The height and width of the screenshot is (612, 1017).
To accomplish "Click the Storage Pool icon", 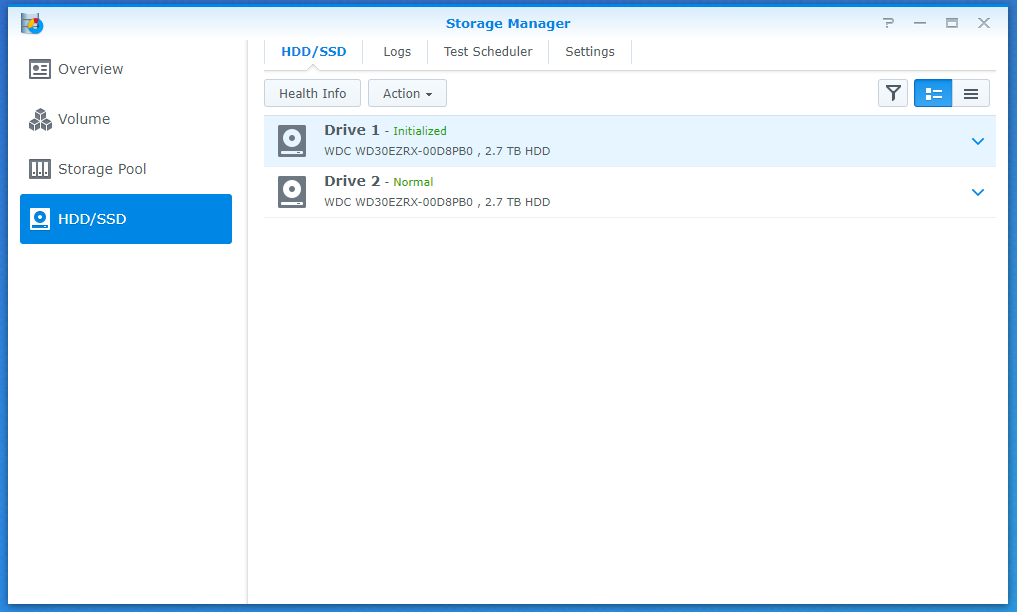I will point(40,169).
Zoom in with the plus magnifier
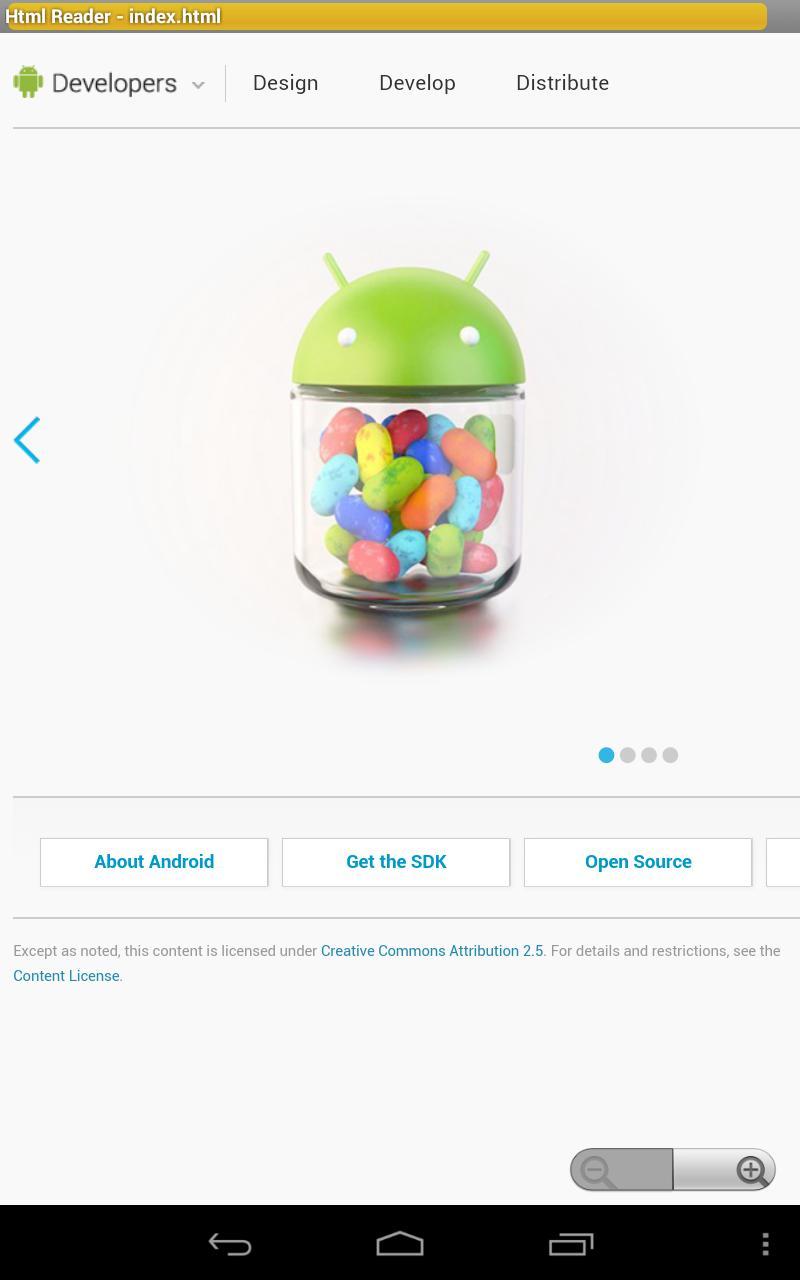The width and height of the screenshot is (800, 1280). (725, 1170)
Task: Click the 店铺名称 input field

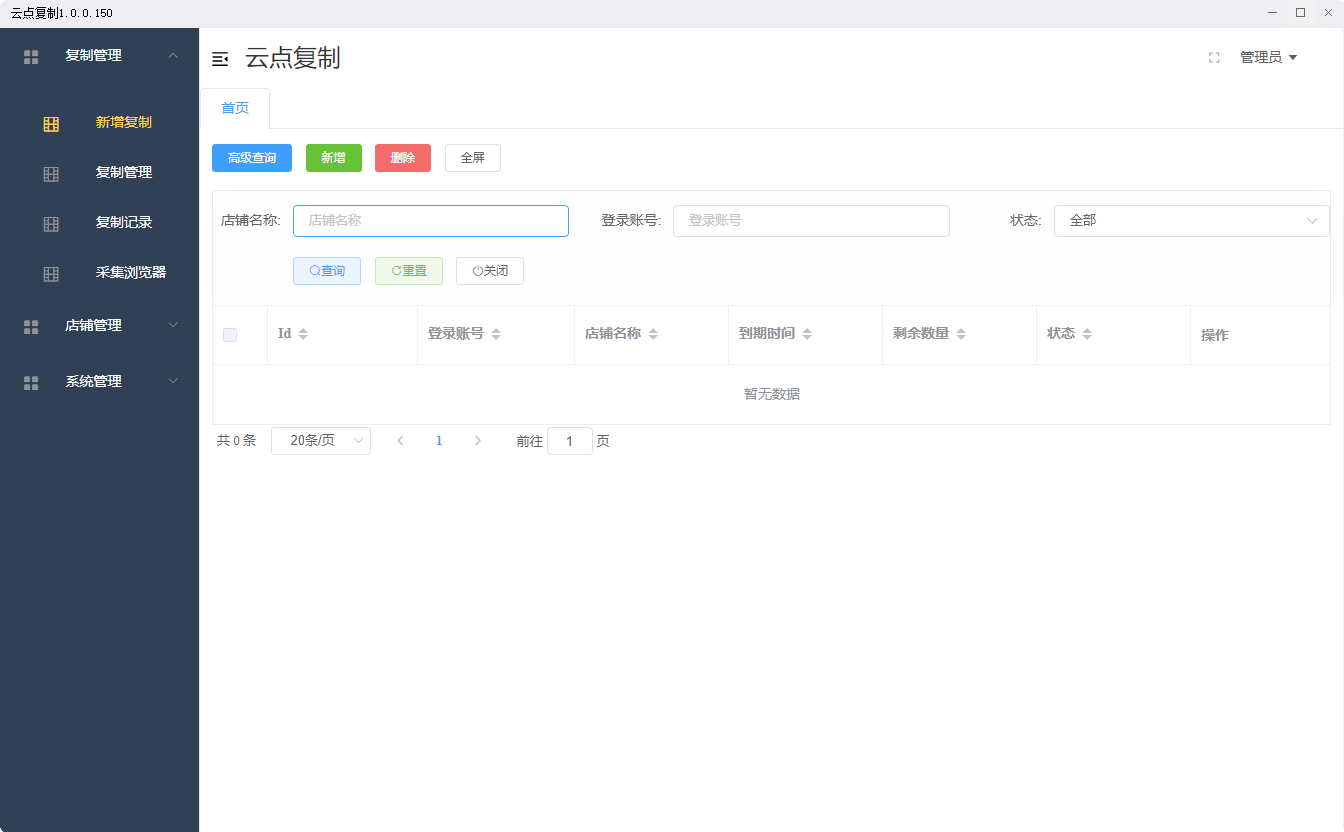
■ ■ ■
* _Work required_: Do not include the pictures. Quote only the lines from the line with "Zoom in with the plus magnifier" through the end of the material, both ends included, exactly.

* _Result of the exercise_:
Zoom in with the plus magnifier
The width and height of the screenshot is (800, 1280). (725, 1170)
Task: Click the 店铺名称 input field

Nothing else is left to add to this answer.